#### Document section:
The general methodology in the Promoting Pluralism Knowledge Programme is grounded in a concept of critical co-operative inquiry. This method is based on a participative worldview that considers human beings as co-creating their reality through participation: through their experience, their imagination and intuition, their thinking and their action. This participatory worldview is at the heart of our inquiry methodologies. Participation is our core strategy and demands a (self)-reflexive critical awareness of programme participants.
The starting point is that understanding theories and practices of pluralism should not be approached as a solely academic exercise that can be studied from the outside. Rather this programme is designed as a cooperative endeavour in which many experiences, meanings and opinions are explored and considered from both academic as well as from practitioners’ perspectives. Co-operative inquiry has its roots in humanistic psychology. It departs from the idea that persons can with help choose how to live their lives and that working together in a group with norms of open authentic communication will facilitate this.
In the process, we will promote ’bottom-up’ ways of developing concepts of pluralism and stimulate new ways of theorising, emerging from critical interactions with narratives of the fields. We will invite activists, analysts, opinion leaders and other relevant actors who work in the various regions to share their experiences and knowledge. With regard to the transformatory aim of this programme, we acknowledge that multiple “knowledges” can coexist when people (individuals and groups) disagree. We will be working in different contexts where social, political, cultural, economic, ethnic and gender factors play a significant role. Here, dialogue and communication are seen as core practices. People are encouraged to critically see through their subjective understandings and how these understandings are bound up in their own socially, politically, religiously and ethnically situated historical contexts.

#### Extracted entries:

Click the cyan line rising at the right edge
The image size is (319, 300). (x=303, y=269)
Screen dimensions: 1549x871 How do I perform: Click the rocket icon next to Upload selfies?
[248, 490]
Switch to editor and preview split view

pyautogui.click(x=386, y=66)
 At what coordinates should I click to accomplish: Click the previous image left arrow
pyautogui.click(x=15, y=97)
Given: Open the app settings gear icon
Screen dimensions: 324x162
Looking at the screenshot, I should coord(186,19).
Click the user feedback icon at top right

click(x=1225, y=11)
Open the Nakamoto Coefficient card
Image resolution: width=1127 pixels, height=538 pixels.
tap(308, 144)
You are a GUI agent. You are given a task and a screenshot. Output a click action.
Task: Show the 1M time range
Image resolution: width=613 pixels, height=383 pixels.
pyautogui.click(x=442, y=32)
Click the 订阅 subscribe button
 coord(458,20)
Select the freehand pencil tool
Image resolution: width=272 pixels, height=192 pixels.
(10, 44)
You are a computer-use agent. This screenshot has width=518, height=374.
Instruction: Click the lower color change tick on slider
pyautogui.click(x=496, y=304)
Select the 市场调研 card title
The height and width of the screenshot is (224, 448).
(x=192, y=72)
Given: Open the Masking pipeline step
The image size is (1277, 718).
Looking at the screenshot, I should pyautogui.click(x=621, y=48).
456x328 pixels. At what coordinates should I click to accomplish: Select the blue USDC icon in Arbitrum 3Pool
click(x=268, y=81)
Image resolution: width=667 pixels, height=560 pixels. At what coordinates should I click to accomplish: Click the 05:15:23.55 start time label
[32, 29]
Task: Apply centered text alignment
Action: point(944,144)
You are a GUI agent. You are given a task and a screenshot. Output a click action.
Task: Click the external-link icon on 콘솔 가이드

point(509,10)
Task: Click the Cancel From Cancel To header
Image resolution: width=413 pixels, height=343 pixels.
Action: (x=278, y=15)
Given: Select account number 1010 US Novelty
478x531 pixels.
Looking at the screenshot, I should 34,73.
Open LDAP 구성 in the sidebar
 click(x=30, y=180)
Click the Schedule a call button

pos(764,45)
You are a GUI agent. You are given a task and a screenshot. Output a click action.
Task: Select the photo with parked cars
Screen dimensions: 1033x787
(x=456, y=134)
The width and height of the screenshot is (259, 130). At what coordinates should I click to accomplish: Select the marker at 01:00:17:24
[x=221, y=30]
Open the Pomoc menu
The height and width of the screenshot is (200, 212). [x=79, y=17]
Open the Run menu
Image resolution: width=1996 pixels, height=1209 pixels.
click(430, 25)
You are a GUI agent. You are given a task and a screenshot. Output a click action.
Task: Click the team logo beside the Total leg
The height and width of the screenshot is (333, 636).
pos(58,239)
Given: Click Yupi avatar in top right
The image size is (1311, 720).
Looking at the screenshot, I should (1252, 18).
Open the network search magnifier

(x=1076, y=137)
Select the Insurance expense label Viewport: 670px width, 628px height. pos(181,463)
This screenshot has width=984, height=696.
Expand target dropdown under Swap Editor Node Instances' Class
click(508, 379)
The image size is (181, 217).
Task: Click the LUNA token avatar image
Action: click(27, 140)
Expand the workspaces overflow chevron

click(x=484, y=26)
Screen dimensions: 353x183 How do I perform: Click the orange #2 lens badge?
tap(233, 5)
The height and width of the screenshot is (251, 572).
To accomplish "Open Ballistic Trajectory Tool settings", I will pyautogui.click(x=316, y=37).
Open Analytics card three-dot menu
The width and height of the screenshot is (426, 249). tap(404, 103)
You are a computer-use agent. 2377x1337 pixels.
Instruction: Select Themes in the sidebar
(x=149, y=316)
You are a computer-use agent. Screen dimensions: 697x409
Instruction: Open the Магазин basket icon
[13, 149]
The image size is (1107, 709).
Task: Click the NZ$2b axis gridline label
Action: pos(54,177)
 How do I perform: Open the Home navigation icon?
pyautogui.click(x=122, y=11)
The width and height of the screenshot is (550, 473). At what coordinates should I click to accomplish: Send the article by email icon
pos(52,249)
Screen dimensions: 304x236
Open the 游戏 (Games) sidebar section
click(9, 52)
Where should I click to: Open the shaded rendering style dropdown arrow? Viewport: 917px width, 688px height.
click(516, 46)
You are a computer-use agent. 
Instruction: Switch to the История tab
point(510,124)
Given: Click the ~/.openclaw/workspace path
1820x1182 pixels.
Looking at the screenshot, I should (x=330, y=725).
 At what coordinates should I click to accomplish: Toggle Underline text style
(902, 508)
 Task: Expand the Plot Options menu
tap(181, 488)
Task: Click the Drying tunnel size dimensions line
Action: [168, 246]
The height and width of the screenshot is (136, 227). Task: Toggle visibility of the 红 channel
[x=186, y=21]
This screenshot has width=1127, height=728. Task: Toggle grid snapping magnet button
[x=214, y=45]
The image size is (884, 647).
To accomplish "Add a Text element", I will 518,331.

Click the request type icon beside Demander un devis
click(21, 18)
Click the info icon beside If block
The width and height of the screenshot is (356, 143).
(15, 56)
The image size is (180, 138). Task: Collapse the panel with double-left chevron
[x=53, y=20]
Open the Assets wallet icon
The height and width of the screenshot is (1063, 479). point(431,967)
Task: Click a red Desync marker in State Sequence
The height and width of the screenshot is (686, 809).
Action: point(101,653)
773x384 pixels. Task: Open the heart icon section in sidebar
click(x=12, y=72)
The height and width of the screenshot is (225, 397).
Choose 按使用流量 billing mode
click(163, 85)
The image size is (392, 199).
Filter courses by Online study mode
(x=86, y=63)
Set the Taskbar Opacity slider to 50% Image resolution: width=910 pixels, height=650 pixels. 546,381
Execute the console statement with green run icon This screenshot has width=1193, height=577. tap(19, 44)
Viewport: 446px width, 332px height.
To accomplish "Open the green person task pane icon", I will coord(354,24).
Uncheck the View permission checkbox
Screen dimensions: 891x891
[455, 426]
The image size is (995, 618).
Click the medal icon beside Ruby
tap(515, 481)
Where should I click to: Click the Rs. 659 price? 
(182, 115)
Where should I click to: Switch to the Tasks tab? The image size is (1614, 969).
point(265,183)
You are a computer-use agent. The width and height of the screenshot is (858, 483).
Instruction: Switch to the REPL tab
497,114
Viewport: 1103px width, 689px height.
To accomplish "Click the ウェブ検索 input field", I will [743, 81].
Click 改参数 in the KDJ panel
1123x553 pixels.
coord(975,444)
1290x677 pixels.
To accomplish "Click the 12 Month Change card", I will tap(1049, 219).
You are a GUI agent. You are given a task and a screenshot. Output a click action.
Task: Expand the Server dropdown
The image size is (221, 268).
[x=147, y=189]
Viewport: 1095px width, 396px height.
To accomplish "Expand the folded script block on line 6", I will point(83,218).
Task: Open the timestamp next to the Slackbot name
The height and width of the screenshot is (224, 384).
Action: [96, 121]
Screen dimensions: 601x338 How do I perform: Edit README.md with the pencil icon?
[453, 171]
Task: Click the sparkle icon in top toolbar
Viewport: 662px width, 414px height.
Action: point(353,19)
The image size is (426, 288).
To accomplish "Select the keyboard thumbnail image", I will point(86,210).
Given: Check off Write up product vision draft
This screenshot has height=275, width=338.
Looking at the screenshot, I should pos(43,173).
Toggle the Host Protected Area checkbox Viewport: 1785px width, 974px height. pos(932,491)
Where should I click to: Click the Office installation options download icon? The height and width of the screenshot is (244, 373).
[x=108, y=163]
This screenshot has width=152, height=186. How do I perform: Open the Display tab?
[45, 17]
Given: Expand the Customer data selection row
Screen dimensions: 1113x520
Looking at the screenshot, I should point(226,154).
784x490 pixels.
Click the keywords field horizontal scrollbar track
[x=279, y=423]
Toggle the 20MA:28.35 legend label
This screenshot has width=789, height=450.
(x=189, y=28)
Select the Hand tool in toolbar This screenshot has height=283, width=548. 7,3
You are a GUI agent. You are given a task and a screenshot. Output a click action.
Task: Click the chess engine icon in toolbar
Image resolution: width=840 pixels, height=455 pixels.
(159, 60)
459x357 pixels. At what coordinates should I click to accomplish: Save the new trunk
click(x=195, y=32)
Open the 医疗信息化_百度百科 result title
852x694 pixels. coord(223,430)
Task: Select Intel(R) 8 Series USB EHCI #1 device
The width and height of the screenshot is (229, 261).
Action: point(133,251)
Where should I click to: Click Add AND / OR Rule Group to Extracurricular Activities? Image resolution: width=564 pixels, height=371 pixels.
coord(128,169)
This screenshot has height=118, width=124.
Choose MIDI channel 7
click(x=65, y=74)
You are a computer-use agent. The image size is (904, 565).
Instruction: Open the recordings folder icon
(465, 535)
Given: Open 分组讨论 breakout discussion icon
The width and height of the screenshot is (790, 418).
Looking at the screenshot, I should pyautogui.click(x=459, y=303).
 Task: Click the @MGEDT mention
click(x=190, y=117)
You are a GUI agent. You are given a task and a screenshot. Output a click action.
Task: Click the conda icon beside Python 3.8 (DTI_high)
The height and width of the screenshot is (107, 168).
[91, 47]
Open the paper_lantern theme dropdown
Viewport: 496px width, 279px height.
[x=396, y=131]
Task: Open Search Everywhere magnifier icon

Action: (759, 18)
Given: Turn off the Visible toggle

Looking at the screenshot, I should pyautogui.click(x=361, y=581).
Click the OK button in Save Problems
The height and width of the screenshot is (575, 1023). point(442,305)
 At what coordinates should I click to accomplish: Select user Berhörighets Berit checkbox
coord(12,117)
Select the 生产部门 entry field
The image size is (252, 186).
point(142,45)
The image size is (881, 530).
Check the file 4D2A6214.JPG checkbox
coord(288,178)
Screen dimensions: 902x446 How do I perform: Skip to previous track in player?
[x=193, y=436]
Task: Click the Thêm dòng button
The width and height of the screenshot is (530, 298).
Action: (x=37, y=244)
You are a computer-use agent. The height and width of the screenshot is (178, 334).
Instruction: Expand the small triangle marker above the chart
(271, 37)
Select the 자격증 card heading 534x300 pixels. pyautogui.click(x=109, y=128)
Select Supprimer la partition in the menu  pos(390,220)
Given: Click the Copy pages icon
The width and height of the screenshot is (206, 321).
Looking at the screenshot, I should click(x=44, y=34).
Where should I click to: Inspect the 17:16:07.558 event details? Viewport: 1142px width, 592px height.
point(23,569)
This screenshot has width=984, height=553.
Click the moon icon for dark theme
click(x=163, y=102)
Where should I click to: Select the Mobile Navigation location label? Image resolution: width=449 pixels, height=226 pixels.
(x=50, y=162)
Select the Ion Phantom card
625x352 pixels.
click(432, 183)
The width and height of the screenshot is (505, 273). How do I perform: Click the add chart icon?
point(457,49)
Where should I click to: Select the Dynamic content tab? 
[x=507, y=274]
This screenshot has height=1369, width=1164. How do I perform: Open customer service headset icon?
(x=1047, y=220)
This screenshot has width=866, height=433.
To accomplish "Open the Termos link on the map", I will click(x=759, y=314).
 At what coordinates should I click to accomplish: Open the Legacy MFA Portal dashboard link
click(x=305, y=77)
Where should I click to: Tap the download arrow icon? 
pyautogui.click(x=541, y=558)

#### Objective:
From the passage on the Promoting Pluralism Knowledge Programme's methodology, list the factors said to play a significant role in the contexts where the programme will work.

#### Complete answer:
social, political, cultural, economic, ethnic, gender